- TO BE DONE: Rewrite the rows below, replacing "Where should I click to" with "Where do I click to" everywhere it occurs and leaving everything else unchanged.
::: MATERIAL SHOWN
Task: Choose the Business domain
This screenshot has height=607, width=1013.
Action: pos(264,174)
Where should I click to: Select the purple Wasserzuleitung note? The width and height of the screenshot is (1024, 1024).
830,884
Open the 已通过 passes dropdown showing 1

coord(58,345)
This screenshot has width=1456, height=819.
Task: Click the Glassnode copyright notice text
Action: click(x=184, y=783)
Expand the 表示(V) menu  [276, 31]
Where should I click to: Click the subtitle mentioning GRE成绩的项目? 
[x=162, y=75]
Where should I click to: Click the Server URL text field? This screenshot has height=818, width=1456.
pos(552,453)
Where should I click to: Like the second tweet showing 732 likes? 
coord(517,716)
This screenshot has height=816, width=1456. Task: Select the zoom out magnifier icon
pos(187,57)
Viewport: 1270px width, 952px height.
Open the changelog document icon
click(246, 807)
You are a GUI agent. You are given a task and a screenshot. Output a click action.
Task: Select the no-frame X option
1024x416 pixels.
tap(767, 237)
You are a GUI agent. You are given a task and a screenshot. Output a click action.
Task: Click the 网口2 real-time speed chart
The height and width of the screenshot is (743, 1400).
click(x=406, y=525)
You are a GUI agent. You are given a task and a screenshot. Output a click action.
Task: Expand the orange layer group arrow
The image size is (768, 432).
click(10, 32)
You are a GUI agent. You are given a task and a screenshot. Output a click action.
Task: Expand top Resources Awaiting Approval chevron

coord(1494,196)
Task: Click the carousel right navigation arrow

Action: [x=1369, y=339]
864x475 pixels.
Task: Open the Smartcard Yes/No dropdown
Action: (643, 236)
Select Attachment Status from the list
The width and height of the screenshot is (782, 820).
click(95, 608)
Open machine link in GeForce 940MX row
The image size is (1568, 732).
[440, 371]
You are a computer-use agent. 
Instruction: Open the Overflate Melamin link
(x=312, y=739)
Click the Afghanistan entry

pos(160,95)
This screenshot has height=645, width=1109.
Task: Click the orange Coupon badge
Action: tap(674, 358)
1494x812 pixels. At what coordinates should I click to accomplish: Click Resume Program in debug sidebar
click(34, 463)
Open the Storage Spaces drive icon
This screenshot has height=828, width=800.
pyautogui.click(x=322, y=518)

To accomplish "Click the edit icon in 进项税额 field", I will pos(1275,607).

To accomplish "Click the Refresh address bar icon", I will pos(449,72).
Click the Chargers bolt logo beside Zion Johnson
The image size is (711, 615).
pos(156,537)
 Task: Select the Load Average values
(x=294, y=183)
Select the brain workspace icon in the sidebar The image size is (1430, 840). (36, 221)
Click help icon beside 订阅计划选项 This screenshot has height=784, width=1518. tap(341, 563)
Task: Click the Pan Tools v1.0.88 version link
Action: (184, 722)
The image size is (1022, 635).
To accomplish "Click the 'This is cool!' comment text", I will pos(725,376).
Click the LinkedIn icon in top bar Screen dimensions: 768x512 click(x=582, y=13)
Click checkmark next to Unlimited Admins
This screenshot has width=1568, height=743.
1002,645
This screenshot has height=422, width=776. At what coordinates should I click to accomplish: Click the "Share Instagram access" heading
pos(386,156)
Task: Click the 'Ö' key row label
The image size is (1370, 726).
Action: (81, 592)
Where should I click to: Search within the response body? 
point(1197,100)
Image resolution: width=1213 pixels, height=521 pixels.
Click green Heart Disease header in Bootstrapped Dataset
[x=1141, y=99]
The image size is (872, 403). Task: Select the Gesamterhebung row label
::::::
- FULL ANSWER:
Task: Choose the Business domain
This screenshot has height=607, width=1013.
Action: pos(264,174)
Where do I click to: Select the purple Wasserzuleitung note? The width and height of the screenshot is (1024, 1024).
830,884
Open the 已通过 passes dropdown showing 1

coord(58,345)
This screenshot has width=1456, height=819.
Task: Click the Glassnode copyright notice text
Action: click(x=184, y=783)
Expand the 表示(V) menu  [276, 31]
Where do I click to: Click the subtitle mentioning GRE成绩的项目? 
[x=162, y=75]
Where do I click to: Click the Server URL text field? This screenshot has height=818, width=1456.
pos(552,453)
Where do I click to: Like the second tweet showing 732 likes? 
coord(517,716)
This screenshot has height=816, width=1456. Task: Select the zoom out magnifier icon
pos(187,57)
Viewport: 1270px width, 952px height.
Open the changelog document icon
click(246, 807)
You are a GUI agent. You are given a task and a screenshot. Output a click action.
Task: Select the no-frame X option
1024x416 pixels.
tap(767, 237)
You are a GUI agent. You are given a task and a screenshot. Output a click action.
Task: Click the 网口2 real-time speed chart
The height and width of the screenshot is (743, 1400).
click(x=406, y=525)
You are a GUI agent. You are given a task and a screenshot. Output a click action.
Task: Expand the orange layer group arrow
The image size is (768, 432).
click(10, 32)
You are a GUI agent. You are given a task and a screenshot. Output a click action.
Task: Expand top Resources Awaiting Approval chevron

coord(1494,196)
Task: Click the carousel right navigation arrow

Action: [x=1369, y=339]
864x475 pixels.
Task: Open the Smartcard Yes/No dropdown
Action: (643, 236)
Select Attachment Status from the list
The width and height of the screenshot is (782, 820).
click(95, 608)
Open machine link in GeForce 940MX row
The image size is (1568, 732).
[440, 371]
You are a computer-use agent. 
Instruction: Open the Overflate Melamin link
(x=312, y=739)
Click the Afghanistan entry

pos(160,95)
This screenshot has height=645, width=1109.
Task: Click the orange Coupon badge
Action: tap(674, 358)
1494x812 pixels. At what coordinates should I click to accomplish: Click Resume Program in debug sidebar
click(34, 463)
Open the Storage Spaces drive icon
This screenshot has height=828, width=800.
pyautogui.click(x=322, y=518)

To accomplish "Click the edit icon in 进项税额 field", I will pos(1275,607).

To accomplish "Click the Refresh address bar icon", I will pos(449,72).
Click the Chargers bolt logo beside Zion Johnson
The image size is (711, 615).
pos(156,537)
 Task: Select the Load Average values
(x=294, y=183)
Select the brain workspace icon in the sidebar The image size is (1430, 840). (36, 221)
Click help icon beside 订阅计划选项 This screenshot has height=784, width=1518. tap(341, 563)
Task: Click the Pan Tools v1.0.88 version link
Action: (184, 722)
The image size is (1022, 635).
To accomplish "Click the 'This is cool!' comment text", I will pos(725,376).
Click the LinkedIn icon in top bar Screen dimensions: 768x512 click(x=582, y=13)
Click checkmark next to Unlimited Admins
This screenshot has width=1568, height=743.
1002,645
This screenshot has height=422, width=776. At what coordinates should I click to accomplish: Click the "Share Instagram access" heading
pos(386,156)
Task: Click the 'Ö' key row label
The image size is (1370, 726).
Action: (81, 592)
Where do I click to: Search within the response body? 
point(1197,100)
Image resolution: width=1213 pixels, height=521 pixels.
Click green Heart Disease header in Bootstrapped Dataset
[x=1141, y=99]
The image size is (872, 403). Task: Select the Gesamterhebung row label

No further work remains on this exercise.